Avant son incarcération actuelle, Hassan Sadeghi a purgé six ans de prison, dans les années 1980, pour avoir soi-disant participé à des activités politiques en relation avec l'OMPI. Il avait alors entre 15 et 21 ans. Des milliers de prisonniers politiques ayant des liens présumés avec l'OMPI ont été exécutés sans jugement au cours des années 1980 alors que le gouvernement iranien s'employait à éliminer ce groupe.

Au cours de cette période, Fatemeh Mosanna, épouse de Hassan Sadeghi, et sa mère, Ferdows Mahboubi, ont respectivement passé deux et quatre ans en prison, tandis que les frères de Fatemeh, Ali, Mostafa et Morteza Mosanna, ont été exécutés pour « collaboration avec le MEK ».

Des personnes continuent d'être emprisonnées en Iran à la suite de longues peines de prison pour avoir prétendument maintenu des liens actifs avec l'OMPI.

Iman Sadeghi a également déclaré au CDHI que ses parents se voyaient refuser un traitement médical.

Il a déclaré : « Ils souffrent tous deux de différentes maladies et ils ont besoin de traitements, mais les autorités les ignorent et s’opposent à leur hospitalisation. Mon père est particulièrement mal en point et incapable de marcher. Il a des ulcères et des maux de dos. Je lui ai donné un rendez-vous à l’hôpital à mes frais et ils lui ont accordé l’autorisation d’y aller. Le médecin lui a prescrit des rendez-vous de suivi, mais les autorités ne l’ont pas autorisé à retourner à l’hôpital ».

Iman Sadeghi a déclaré que la plupart des problèmes médicaux de ses parents étaient liés à l'emprisonnement et à la torture qu'ils avaient endurés en tant que prisonniers politiques dans les années 1980. Il a déclaré que son père avait été fouetté avec des fils de câble posés sur la plante des pieds et avait perdu partiellement la vue. Mosanna avait également souffert de graves problèmes psychologiques qui perdurent encore aujourd'hui.

La confiscation par le gouvernement de biens appartenant à des prisonniers politiques, y compris des minorités religieuses, n'est pas rare en Iran.

En juillet 2017, le tribunal révolutionnaire de Sardasht, dans la province de l’Azerbaïdjan occidental, a ordonné la confiscation de tous les biens appartenant aux défenseurs des droits humains, Hiva Mowlania et Kaveh Khezri. Ils ont été accusés d'avoir « fui le pays et d'avoir obtenu le soutien de médias étrangers ».

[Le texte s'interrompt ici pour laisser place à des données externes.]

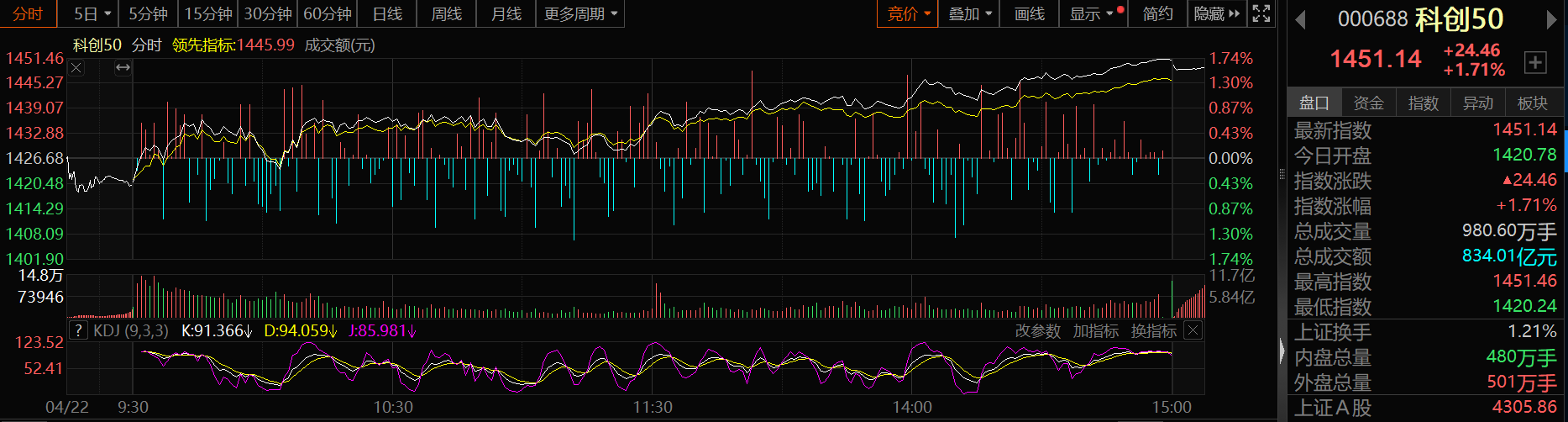The width and height of the screenshot is (1568, 422).
Task: Enable the 画线 drawing tool mode
Action: [1029, 13]
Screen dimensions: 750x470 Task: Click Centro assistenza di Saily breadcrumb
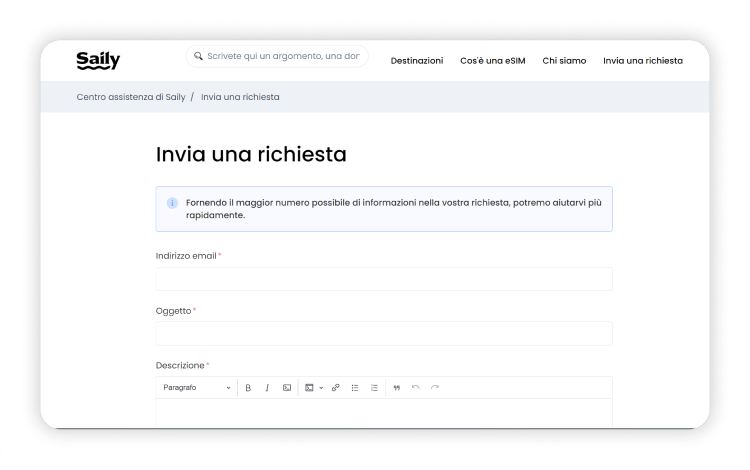tap(130, 97)

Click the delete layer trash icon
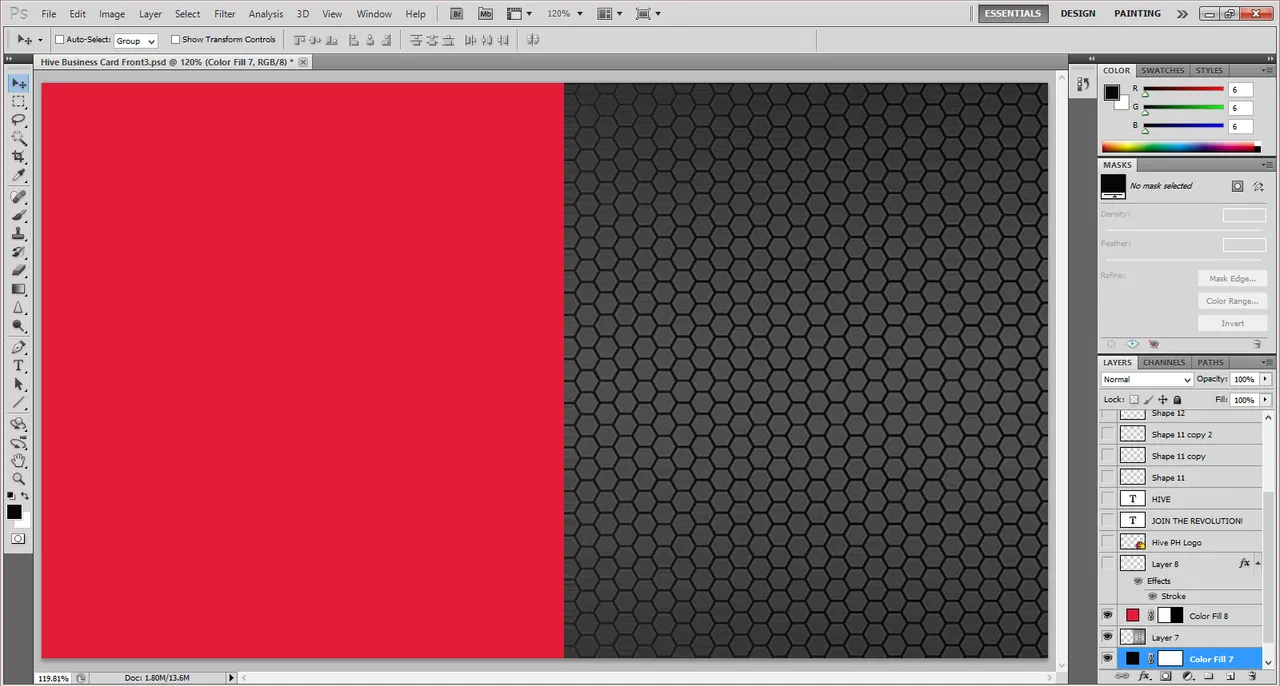click(1252, 677)
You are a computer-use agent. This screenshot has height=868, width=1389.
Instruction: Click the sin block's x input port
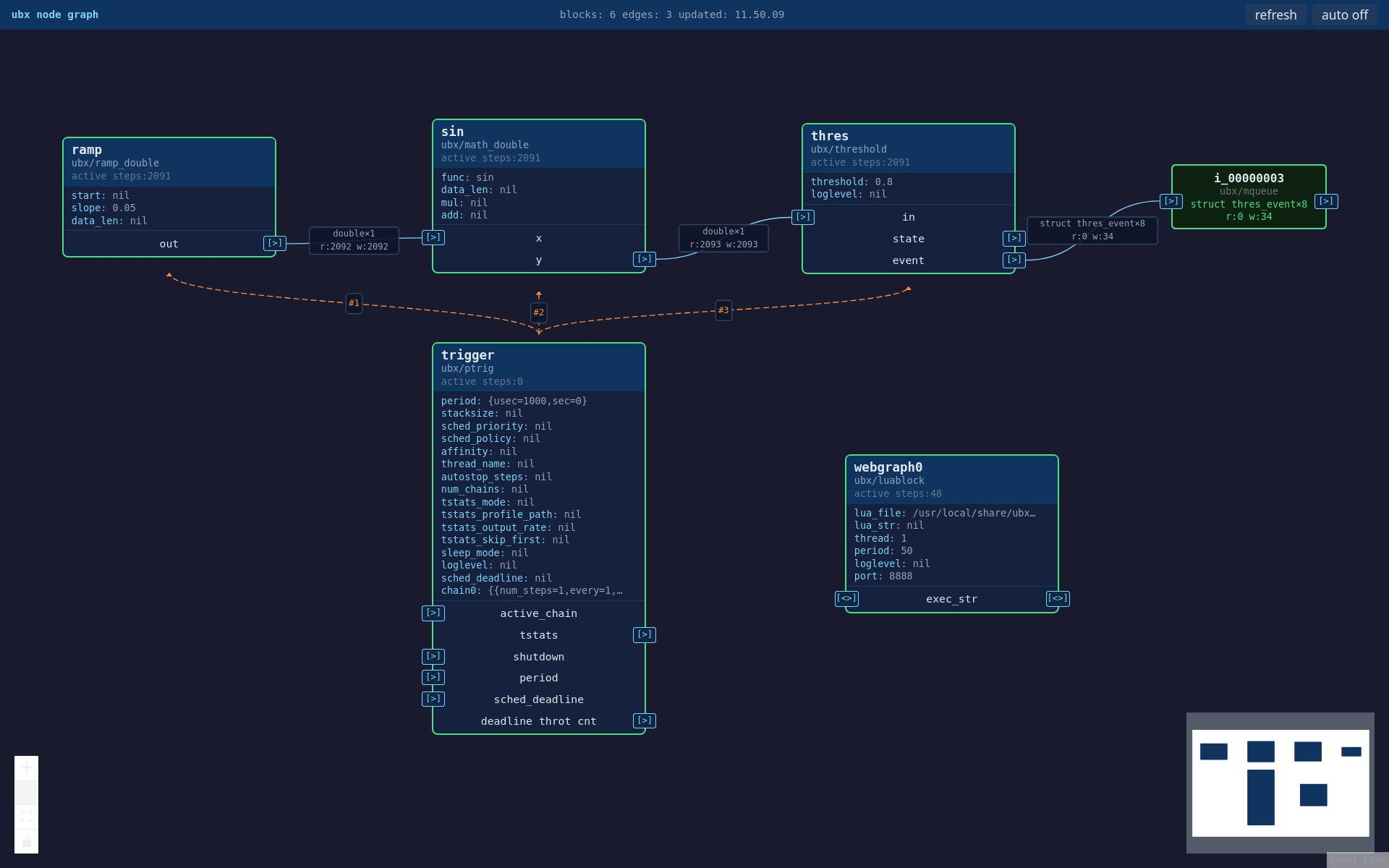click(433, 237)
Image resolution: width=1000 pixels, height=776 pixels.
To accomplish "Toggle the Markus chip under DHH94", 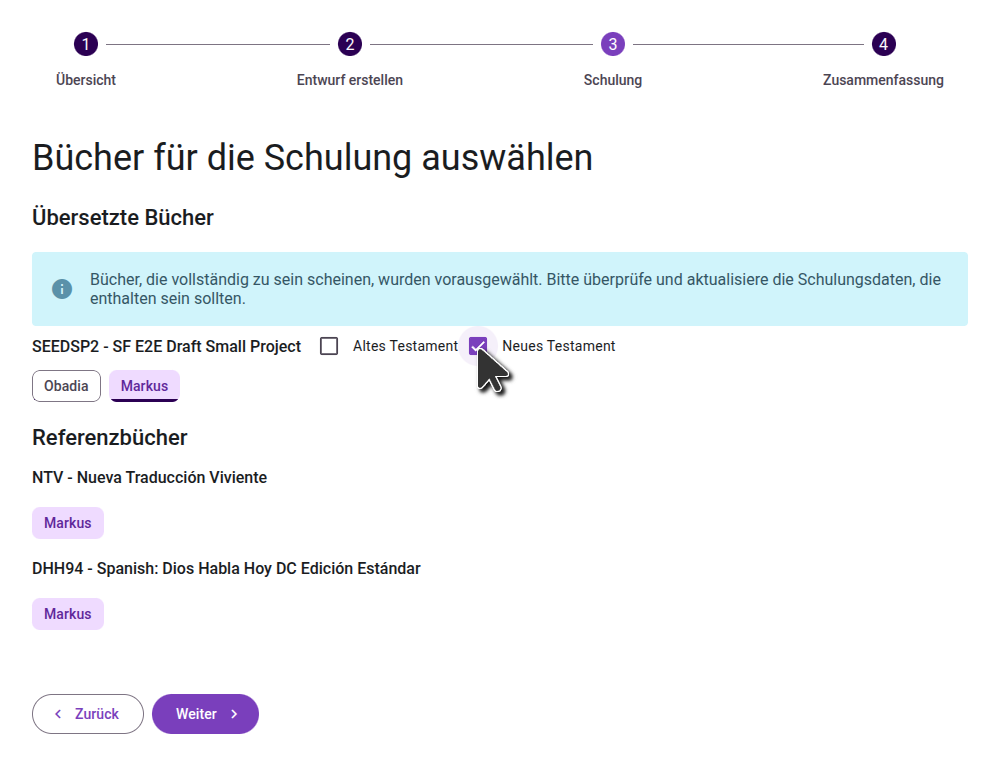I will pos(68,614).
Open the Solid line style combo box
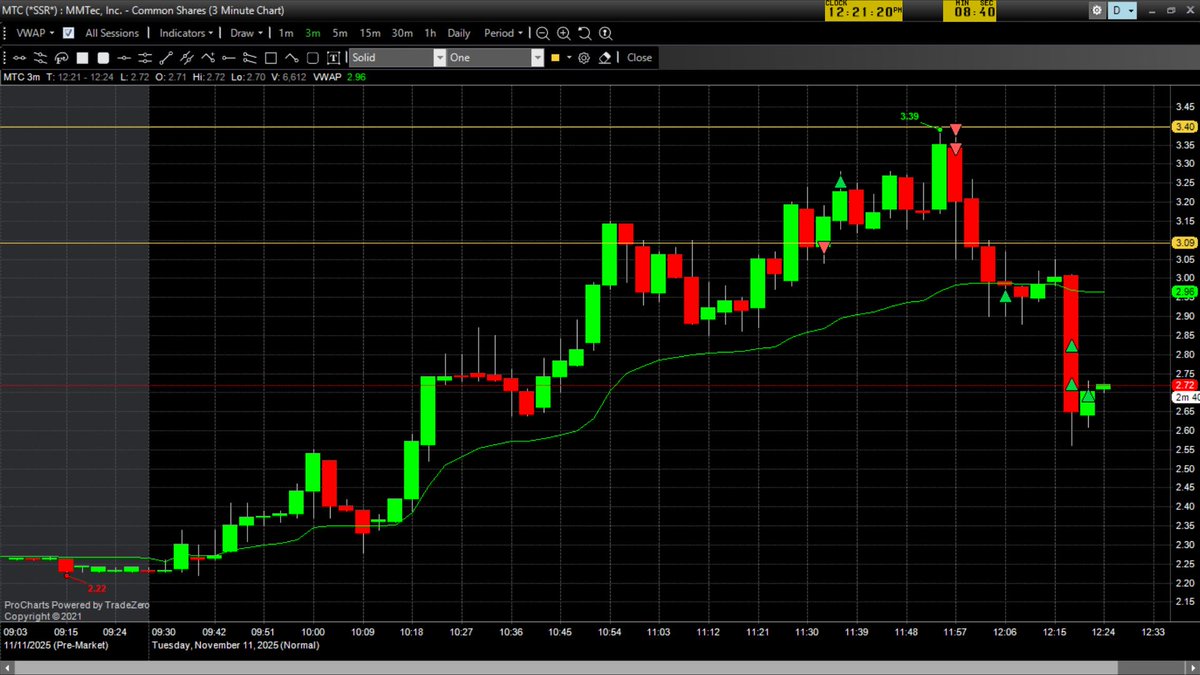The height and width of the screenshot is (675, 1200). 395,57
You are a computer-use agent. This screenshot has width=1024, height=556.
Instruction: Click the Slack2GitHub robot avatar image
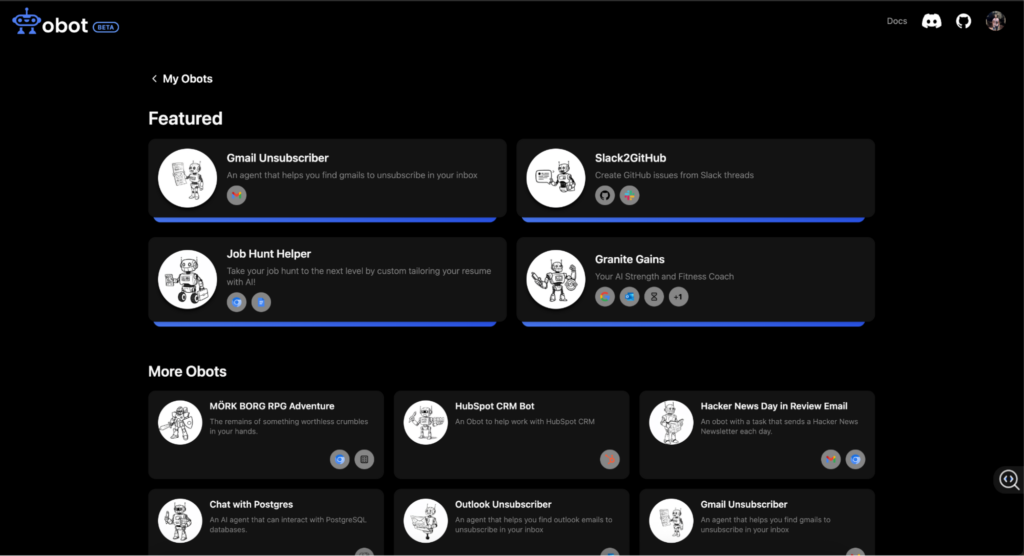pos(556,178)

Les propriétés confisquées comprenaient un verger de 2 hectares, 1.2 hectares de terres agricoles et 50 % de leur usine de polyéthylène de la ville de Sardasht.

En juillet 2016, la plus grande communauté protestante de langue persane en Iran, Jama'at-e Rabbani, a annoncé qu'elle avait été dépouillée de Sharon Gardens, une vaste et précieuse propriété immobilière de la ville de Karaj, par une organisation opérant sous la supervision du Guide suprême, Ali Khamenei.

Deux mois plus tôt, Ziaollah Motearefi, membre du culte bahaï persécuté, a expliqué en détail comment le gouvernement iranien avait confisqué 50 hectares de ses terres lors d’une interview avec le CDHI.

« S'ils m'avaient dit dès le premier jour que je ne pouvais pas travailler dans mon pays à cause de ma religion, je serais parti et je me serais épargné tout ce dur travail », a-t-il déclaré. « J'aurais pu travailler et mener une vie confortable n'importe où dans le monde. Mais je suis resté ici parce que j'aime mon pays ».

Je suis l'un des citoyens les plus respectueux des lois de ce pays », a ajouté Motearefi. « Tout au long de ma vie, j'ai planté des fleurs et donné vie aux arbres. Ce n'était pas le traitement que je méritais ».